Excerpt |
====================
I grew up in a family where you didn’t talk about your problems, there was no such thing as depression (When depression doesn’t exist....), and you weren’t shown any affection. Certainly these were some of the reasons that contributed to my parents attitudes about not visiting me, but they are not excuses in my eyes.

Whatever the reason for me ending up in hospital and in ICU there is nothing that supports their behaviour, whether they didn’t talk about problems or recognise mental illness for what it is, even though there is an inherent culture that you don’t talk about suicide, it shouldn’t matter. They were my parents, I was in ICU, and they did not see the need to be there for me. I could have died, the Doctors told them that, yet this was still not enough for them to visit, what would they have felt then?
====================
Stored records
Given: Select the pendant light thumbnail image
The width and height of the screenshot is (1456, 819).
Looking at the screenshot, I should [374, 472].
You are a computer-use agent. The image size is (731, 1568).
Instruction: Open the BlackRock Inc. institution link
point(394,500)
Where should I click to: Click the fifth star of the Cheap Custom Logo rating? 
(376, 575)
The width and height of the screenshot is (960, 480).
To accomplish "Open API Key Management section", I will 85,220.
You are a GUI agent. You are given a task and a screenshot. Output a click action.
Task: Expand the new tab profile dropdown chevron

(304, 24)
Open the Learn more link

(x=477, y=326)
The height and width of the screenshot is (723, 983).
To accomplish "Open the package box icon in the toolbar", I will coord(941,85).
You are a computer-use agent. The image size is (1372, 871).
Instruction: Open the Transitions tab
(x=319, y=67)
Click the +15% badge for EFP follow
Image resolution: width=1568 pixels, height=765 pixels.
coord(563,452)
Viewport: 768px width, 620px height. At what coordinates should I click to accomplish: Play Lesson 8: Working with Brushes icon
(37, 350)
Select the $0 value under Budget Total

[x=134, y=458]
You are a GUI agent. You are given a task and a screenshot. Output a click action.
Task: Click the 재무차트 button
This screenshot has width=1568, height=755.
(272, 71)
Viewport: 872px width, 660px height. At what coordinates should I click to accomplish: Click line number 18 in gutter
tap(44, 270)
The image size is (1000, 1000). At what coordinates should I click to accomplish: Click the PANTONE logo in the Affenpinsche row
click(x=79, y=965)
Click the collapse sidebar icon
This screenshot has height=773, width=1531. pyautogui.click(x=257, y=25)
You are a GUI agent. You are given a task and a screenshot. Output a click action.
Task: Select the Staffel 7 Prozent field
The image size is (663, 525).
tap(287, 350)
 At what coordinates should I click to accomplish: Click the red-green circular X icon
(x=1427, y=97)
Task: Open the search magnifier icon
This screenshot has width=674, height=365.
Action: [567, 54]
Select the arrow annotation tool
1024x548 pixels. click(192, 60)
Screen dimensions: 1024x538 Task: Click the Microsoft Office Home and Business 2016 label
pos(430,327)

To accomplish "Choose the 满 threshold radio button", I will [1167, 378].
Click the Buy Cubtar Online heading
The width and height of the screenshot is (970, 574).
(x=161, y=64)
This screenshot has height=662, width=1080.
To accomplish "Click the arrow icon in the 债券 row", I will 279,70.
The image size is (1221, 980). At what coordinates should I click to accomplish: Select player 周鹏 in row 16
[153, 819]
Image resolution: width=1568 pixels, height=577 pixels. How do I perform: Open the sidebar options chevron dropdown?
====================
Brief 1 | In the excerpt on the hospital stay, rewrite the passage starting with "I grew up in" and going on through "in my eyes.", changing "affection" to "warmth".
Brief 2 | Render this sentence from the excerpt on the hospital stay in Spanish: "They were my parents, I was in ICU, and they did not see the need to be there for me."
None of the stored records are needed here.

Answer box 1 |
I grew up in a family where you didn’t talk about your problems, there was no such thing as depression (When depression doesn’t exist....), and you weren’t shown any warmth. Certainly these were some of the reasons that contributed to my parents attitudes about not visiting me, but they are not excuses in my eyes.

Answer box 2 | Eran mis padres, yo estaba en la UCI y no vieron la necesidad de estar ahí para mí.